Task requirements: Reproduce, word for word, the stretch of the Family Fun Shoot thread below from "We invite everyone" through "awesome prizes too!".

Document section:
# May 1st Family Fun Shoot - Onaping Falls Archery Club



## #1 big archer (Mar 21, 2008)

Hope everyone had a great time at the March Madness cause we are all geared up for May 1st for our annual Family Fun Shoot. 

We invite everyone to our home at 382 Gordon Lake Road, registration is between 9am - 10am with a shotgun start. Two rounds of 20 targets, all classes, all ages welcome -- and yes there will be mechanicals in the trails....lunch will be available and awesome prizes too!

With the nice weather here let's all go outside and play! 

If you have any questions or would like more information don't hesitate to contact me.


----------



## tim dodds (Jan 5, 2009)

Al, who was the vendor in the gym at the March Madness shoot? I didn't get his name.


----------



## Bowmen1 (Oct 13, 2005)

The vendor in the gym was Jim Barber of Jim Bows Archery (705) 752-5853







tim dodds said:


> Al, who was the vendor in the gym at the March Madness shoot? I didn't get his name.


----------



## tim dodds (Jan 5, 2009)

Thank you.


----------



## lastcall21 (Jun 27, 2007)

do we need rubber boots this year?


----------



## Mr.LIFETIME (Apr 12, 2006)

lastcall21 said:


> do we need rubber boots this year?


Probably more like sun screen this year Sheila.:shade:


----------



## Mr.LIFETIME (Apr 12, 2006)

*All set to go.*

Due to a certain circumstance, Big Al is not able to get online and has asked me to let everyone know that tomorrow's 3D is all set to go, rain or shine.
As always it should be a fun time for everyone who participates.

Roger


----------

Data provided:
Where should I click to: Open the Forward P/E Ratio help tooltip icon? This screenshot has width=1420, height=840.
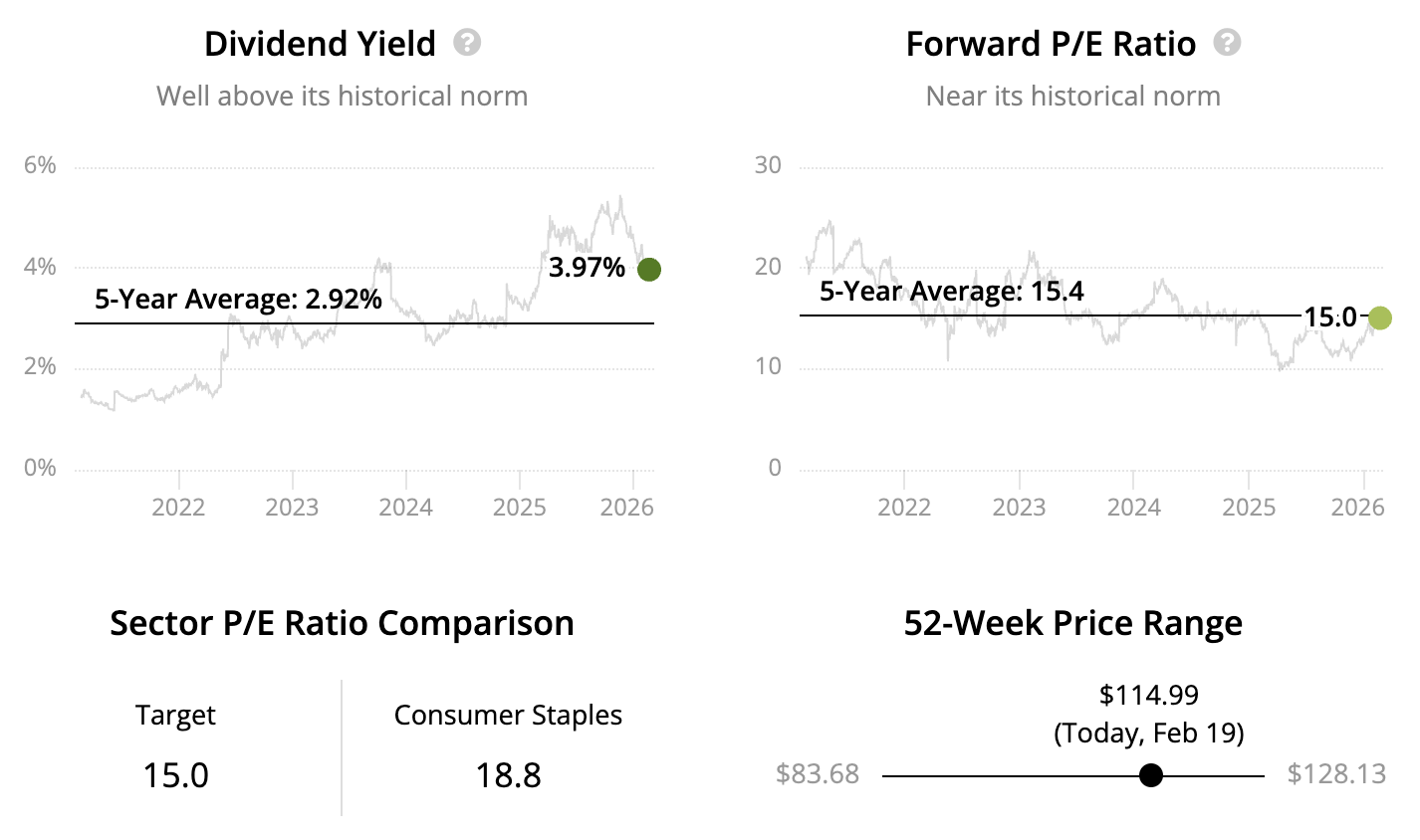1227,43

Written response:
We invite everyone to our home at 382 Gordon Lake Road, registration is between 9am - 10am with a shotgun start. Two rounds of 20 targets, all classes, all ages welcome -- and yes there will be mechanicals in the trails....lunch will be available and awesome prizes too!